Połączenie filmowego wyjadacza, jakim bez wątpienia jest reżyser tego filmu Roland Emmerich – specjalista od wielkich i przeładowanych efektami specjalnymi widowisk oraz dość świeżego w tym środowisku scenarzysty Johna Orloffa, który napisał zaledwie kilka filmów, przyniosło dość dobry skutek. Rytm opowieści toczy się dość gładko, czasem widz jest oszałamiany przez naprawdę interesujące ujęcia Londynu z epoki, warto w tym miejscu wyróżnić sceny pogrzebu Elżbiety I, a i finałowa kumulacja nie nuży. Ba, nawet potrafi troszkę zaskoczyć.
Na podobnym solidnym poziomie prezentuje się ten film od strony aktorskiej.
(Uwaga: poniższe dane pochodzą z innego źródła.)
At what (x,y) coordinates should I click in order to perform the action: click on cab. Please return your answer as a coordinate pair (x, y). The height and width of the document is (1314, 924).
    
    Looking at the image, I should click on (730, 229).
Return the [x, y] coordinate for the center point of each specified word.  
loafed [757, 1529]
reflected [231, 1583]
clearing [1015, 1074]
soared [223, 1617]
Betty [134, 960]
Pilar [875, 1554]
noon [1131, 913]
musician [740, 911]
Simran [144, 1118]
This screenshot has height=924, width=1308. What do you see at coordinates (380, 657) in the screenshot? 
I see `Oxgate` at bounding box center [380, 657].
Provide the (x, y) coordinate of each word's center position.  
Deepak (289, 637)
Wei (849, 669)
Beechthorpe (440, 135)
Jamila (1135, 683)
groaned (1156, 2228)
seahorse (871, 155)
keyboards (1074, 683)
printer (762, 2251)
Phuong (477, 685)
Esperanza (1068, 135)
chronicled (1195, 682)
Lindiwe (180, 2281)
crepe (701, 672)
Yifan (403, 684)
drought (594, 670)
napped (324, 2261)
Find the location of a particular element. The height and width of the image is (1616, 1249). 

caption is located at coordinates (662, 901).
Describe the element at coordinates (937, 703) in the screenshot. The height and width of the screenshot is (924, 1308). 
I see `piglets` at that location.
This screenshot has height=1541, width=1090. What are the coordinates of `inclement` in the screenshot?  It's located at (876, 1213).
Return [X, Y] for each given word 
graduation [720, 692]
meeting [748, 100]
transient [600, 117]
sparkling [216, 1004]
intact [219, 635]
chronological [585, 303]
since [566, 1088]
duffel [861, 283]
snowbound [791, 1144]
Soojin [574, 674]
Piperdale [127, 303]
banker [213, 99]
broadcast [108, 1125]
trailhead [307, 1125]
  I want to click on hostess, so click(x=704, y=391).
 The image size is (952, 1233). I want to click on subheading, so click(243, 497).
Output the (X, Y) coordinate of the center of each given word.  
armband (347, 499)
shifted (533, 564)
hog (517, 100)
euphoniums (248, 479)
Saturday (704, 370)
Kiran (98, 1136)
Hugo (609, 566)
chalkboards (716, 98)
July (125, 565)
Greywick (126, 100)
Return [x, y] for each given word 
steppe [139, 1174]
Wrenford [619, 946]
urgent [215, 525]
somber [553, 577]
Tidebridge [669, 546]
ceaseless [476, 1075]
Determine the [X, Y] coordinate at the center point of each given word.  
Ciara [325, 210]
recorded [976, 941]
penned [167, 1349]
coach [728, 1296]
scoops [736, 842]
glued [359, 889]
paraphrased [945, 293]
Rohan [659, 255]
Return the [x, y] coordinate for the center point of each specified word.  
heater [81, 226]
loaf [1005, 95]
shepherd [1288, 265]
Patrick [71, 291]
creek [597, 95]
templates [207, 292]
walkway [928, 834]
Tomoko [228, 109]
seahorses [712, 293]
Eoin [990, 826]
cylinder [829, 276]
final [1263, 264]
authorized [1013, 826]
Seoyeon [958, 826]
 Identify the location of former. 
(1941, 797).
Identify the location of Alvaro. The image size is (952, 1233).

Starzy wyjadacze, jak Vanessa Redgrave czy Derek Jacobi przyzwyczaili nas do wysokiego poziomu, a tutaj dodatkowo przez cały film interesująco ogląda się postać odgrywaną przez Rhysa Ifansa. Jego kilka scen, w których może wykazać swoje możliwości, jak opowieść o powodach pisania czy też ujawnienie zaskakujących dlań informacji w finale, na pewno jest wartych zobaczenia.
A poza tym wszystko w tym filmie jest na solidnym, chciałoby się powiedzieć – hollywoodzkim -poziomie. Ale jest to film europejski, więc miło że potrafimy również tworzyć takie „dziełka”, które nie mają ambicji opowiadać czegoś więcej czy też zapadać na długo w pamięć. W końcu wśród artystycznych perełek też muszą w kinach, a już szczególnie multipleksach, lecieć wypełniacze. Takie na porządnym poziomie, które nie obrażają inteligencji widza. I których obejrzenia nie trzeba się wstydzić, ani nie żałować wydanych na bilet pieniędzy. Niby nie jest to aż tak wiele, ale niestety – często mam się okazję przekonać, że dużo za dużo.